# Stated task
Copy out each line of the items below that contains the string "icon". Matching is case-sensitive.

══ Data for this exercise

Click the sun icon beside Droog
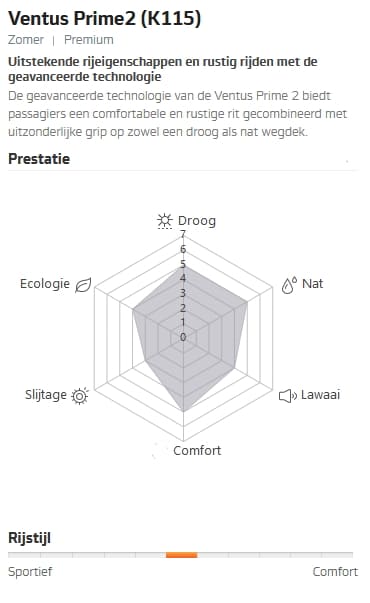370x603 pixels. pos(165,221)
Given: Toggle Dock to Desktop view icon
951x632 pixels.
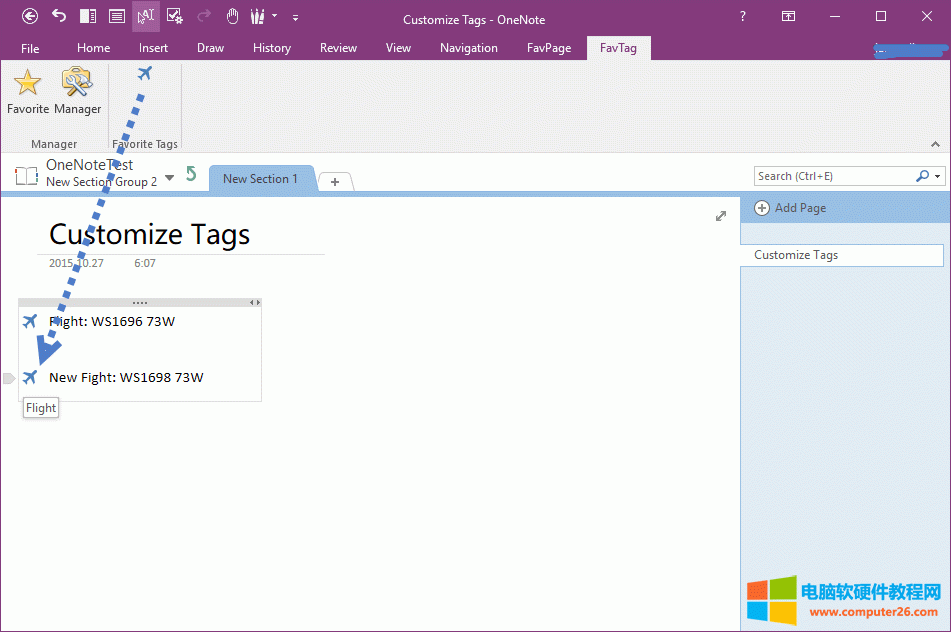Looking at the screenshot, I should pyautogui.click(x=88, y=16).
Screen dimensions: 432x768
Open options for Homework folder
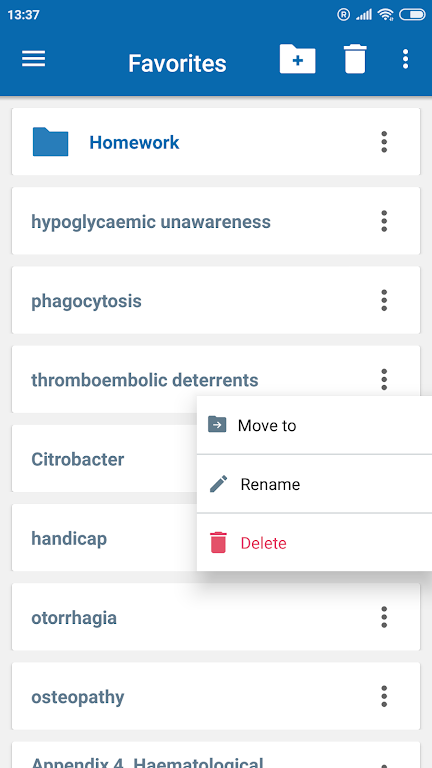point(384,142)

════

# Worked answer
Click the sun icon beside Droog
Given: Toggle Dock to Desktop view icon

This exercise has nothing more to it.